··· MATERIAL PROVIDED
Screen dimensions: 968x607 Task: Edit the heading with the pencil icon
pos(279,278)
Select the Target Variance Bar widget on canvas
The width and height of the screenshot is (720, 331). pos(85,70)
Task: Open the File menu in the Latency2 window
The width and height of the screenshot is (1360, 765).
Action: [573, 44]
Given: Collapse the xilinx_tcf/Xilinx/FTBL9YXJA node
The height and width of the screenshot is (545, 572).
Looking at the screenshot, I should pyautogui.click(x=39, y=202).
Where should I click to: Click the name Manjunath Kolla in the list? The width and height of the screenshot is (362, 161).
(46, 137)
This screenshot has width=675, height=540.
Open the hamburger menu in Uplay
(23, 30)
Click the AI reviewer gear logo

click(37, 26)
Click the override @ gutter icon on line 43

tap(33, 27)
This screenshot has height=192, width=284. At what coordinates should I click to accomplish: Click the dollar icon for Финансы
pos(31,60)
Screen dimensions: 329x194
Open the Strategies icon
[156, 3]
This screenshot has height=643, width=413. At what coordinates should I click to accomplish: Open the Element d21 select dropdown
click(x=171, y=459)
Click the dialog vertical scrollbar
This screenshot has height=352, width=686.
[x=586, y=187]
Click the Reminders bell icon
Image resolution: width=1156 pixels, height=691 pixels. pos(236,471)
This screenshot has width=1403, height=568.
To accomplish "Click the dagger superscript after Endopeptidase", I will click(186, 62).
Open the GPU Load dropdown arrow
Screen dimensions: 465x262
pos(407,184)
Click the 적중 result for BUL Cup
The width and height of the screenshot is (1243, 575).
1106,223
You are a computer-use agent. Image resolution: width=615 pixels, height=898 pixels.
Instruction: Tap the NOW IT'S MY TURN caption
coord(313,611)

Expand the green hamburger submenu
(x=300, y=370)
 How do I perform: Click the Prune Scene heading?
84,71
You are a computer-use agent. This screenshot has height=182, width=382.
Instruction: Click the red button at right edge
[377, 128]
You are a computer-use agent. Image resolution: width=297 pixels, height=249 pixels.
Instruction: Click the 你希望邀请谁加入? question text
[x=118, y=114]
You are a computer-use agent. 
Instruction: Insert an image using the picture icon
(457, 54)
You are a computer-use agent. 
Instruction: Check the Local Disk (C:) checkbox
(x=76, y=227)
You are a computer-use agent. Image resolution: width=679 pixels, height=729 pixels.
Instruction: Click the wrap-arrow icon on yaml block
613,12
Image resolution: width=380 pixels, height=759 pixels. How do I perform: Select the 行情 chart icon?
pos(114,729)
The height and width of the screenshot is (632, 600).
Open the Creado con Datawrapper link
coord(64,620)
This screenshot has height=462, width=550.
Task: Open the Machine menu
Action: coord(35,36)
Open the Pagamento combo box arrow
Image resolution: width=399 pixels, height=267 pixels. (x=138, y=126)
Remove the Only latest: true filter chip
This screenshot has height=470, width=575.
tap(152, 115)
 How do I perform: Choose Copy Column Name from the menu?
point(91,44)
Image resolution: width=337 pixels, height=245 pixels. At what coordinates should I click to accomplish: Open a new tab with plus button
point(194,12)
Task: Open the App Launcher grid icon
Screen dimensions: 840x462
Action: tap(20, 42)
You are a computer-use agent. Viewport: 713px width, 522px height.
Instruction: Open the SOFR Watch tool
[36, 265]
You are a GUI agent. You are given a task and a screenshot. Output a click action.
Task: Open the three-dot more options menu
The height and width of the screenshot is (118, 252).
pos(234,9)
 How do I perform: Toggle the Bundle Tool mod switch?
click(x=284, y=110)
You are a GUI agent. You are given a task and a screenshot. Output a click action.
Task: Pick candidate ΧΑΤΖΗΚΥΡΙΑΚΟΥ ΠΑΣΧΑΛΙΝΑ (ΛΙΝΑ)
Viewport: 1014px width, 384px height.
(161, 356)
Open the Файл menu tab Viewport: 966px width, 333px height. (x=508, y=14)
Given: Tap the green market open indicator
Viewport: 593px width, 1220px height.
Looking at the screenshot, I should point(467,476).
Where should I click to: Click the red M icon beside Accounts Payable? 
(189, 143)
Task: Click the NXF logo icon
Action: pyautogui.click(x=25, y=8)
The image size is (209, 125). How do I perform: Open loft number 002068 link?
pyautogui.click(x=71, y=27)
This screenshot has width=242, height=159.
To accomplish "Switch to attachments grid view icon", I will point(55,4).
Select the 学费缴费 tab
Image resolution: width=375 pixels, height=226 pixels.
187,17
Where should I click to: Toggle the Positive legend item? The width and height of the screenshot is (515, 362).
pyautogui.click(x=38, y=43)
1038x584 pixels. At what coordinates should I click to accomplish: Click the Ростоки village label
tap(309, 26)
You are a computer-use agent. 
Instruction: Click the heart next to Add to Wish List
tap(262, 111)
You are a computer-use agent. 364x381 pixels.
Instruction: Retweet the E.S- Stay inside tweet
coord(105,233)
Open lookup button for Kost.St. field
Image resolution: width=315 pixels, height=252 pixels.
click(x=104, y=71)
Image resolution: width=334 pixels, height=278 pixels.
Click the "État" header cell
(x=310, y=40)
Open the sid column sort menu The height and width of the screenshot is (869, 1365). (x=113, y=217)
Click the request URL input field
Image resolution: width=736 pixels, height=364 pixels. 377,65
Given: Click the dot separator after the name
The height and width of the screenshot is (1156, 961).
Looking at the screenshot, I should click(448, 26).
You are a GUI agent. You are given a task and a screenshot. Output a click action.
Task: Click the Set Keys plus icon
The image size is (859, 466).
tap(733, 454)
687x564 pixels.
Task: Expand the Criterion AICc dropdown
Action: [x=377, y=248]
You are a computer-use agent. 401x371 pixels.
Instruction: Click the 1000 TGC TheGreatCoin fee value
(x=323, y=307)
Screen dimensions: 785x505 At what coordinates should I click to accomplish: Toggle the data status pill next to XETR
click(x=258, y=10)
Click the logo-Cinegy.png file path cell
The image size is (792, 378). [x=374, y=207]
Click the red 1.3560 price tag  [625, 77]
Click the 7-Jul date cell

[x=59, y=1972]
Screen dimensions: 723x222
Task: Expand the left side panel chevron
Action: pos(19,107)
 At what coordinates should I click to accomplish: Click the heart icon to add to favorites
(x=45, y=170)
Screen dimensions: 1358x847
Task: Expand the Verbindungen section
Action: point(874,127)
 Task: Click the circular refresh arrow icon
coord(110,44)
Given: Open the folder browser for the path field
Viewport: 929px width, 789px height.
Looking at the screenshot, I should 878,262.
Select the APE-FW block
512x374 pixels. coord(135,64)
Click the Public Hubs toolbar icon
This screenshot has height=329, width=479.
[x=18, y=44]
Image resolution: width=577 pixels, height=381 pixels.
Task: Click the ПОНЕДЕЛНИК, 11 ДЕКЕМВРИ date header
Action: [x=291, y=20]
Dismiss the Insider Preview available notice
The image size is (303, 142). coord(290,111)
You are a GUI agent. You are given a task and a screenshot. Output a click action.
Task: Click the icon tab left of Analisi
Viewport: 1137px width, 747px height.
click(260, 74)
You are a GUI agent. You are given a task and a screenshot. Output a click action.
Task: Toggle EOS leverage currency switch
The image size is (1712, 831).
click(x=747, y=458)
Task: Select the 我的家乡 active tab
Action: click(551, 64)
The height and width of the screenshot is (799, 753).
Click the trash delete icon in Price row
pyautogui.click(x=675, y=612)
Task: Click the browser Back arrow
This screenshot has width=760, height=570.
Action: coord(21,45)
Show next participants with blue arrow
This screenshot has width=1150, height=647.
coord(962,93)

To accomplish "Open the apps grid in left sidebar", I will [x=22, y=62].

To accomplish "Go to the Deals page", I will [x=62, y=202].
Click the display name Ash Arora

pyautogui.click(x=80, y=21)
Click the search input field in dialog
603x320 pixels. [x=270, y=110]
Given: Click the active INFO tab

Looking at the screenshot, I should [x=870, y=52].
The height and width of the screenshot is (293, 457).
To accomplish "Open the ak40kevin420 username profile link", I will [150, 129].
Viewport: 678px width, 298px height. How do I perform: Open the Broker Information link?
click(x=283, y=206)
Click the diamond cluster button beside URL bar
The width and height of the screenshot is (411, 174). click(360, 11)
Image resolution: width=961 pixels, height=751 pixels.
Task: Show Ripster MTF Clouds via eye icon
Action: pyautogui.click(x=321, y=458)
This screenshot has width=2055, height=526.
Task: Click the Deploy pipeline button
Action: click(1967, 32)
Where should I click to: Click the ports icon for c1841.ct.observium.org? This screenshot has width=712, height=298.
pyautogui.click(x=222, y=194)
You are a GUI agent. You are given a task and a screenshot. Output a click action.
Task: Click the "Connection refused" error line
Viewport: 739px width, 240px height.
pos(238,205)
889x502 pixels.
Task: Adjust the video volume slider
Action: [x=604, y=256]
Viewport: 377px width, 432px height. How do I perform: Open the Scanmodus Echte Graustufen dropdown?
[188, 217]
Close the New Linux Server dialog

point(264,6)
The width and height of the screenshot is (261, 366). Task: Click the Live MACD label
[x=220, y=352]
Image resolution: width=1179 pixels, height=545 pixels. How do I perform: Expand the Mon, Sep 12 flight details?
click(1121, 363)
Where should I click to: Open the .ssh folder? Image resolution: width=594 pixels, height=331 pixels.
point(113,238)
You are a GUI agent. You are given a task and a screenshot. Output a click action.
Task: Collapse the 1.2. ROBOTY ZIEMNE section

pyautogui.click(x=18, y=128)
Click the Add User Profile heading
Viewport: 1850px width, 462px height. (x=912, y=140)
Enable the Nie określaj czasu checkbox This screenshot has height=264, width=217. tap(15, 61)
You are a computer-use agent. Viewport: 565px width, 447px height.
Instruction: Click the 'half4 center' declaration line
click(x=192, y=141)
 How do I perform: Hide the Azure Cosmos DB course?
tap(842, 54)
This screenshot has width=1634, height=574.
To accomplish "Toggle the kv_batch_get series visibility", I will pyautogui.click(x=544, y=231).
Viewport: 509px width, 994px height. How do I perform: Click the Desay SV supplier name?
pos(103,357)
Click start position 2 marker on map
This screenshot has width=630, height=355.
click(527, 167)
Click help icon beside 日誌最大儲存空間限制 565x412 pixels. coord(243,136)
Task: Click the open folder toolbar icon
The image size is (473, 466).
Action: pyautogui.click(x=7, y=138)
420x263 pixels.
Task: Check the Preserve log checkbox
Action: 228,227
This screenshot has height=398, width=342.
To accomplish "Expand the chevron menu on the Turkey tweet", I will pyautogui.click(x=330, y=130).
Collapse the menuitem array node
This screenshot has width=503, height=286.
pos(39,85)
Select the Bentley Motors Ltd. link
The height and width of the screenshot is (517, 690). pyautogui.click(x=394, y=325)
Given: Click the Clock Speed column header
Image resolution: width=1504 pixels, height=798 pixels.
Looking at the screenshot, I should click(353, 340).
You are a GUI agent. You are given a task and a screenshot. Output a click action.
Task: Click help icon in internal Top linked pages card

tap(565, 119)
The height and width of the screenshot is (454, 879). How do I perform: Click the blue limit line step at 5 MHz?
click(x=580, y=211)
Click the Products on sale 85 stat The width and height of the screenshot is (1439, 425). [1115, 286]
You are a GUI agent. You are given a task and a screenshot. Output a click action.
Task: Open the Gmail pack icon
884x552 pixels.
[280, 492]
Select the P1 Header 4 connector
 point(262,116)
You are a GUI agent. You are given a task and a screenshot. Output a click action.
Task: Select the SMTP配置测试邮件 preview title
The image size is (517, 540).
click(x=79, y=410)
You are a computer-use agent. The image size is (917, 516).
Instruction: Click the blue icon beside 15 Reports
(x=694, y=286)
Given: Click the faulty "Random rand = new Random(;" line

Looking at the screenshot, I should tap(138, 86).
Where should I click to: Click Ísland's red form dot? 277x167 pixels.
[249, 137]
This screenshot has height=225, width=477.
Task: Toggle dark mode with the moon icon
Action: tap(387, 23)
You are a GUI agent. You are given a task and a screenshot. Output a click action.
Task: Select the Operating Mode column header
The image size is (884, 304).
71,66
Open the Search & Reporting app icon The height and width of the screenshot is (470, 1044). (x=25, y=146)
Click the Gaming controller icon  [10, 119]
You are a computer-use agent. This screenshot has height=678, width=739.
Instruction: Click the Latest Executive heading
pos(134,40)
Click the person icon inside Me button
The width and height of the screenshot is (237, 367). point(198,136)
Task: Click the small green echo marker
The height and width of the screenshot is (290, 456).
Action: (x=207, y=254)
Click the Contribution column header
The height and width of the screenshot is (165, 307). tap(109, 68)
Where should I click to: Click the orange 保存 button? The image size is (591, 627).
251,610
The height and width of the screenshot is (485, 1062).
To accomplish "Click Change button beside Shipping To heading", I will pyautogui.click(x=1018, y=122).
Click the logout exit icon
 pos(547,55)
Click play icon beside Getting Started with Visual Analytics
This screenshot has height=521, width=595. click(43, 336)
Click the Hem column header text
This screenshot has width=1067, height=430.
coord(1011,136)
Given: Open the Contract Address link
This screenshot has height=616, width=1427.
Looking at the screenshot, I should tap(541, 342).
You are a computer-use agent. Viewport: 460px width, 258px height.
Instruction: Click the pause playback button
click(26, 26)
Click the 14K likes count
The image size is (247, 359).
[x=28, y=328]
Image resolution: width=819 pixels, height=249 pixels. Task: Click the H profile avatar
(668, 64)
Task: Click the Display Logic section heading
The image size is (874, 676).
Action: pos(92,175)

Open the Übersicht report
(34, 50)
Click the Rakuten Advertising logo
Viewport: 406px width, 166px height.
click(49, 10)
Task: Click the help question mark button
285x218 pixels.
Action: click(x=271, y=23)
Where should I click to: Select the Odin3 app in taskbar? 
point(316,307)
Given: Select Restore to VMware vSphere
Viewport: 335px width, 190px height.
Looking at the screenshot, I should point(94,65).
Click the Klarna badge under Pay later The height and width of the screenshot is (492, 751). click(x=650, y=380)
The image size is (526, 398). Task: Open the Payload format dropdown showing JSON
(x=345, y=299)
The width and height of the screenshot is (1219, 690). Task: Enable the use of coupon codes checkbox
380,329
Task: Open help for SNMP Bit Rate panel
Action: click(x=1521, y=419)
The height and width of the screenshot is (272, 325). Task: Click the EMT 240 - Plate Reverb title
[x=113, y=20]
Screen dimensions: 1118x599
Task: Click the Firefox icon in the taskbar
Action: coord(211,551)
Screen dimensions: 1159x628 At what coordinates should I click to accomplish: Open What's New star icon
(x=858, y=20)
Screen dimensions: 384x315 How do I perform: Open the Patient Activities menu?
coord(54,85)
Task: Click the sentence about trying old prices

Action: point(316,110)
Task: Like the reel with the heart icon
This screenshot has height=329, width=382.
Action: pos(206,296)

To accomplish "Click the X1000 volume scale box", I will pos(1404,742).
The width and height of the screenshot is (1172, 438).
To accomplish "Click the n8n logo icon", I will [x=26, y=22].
······
Each line from the top of the material above, through the one that contains "This screenshot has width=1403, height=568.", should be restated word for word.

Screen dimensions: 968x607 Task: Edit the heading with the pencil icon
pos(279,278)
Select the Target Variance Bar widget on canvas
The width and height of the screenshot is (720, 331). pos(85,70)
Task: Open the File menu in the Latency2 window
The width and height of the screenshot is (1360, 765).
Action: [573, 44]
Given: Collapse the xilinx_tcf/Xilinx/FTBL9YXJA node
The height and width of the screenshot is (545, 572).
Looking at the screenshot, I should pyautogui.click(x=39, y=202).
Where should I click to: Click the name Manjunath Kolla in the list? The width and height of the screenshot is (362, 161).
(46, 137)
This screenshot has width=675, height=540.
Open the hamburger menu in Uplay
(23, 30)
Click the AI reviewer gear logo

click(37, 26)
Click the override @ gutter icon on line 43

tap(33, 27)
This screenshot has height=192, width=284. At what coordinates should I click to accomplish: Click the dollar icon for Финансы
pos(31,60)
Screen dimensions: 329x194
Open the Strategies icon
[156, 3]
This screenshot has height=643, width=413. At what coordinates should I click to accomplish: Open the Element d21 select dropdown
click(x=171, y=459)
Click the dialog vertical scrollbar
This screenshot has height=352, width=686.
[x=586, y=187]
Click the Reminders bell icon
Image resolution: width=1156 pixels, height=691 pixels. pos(236,471)
This screenshot has width=1403, height=568.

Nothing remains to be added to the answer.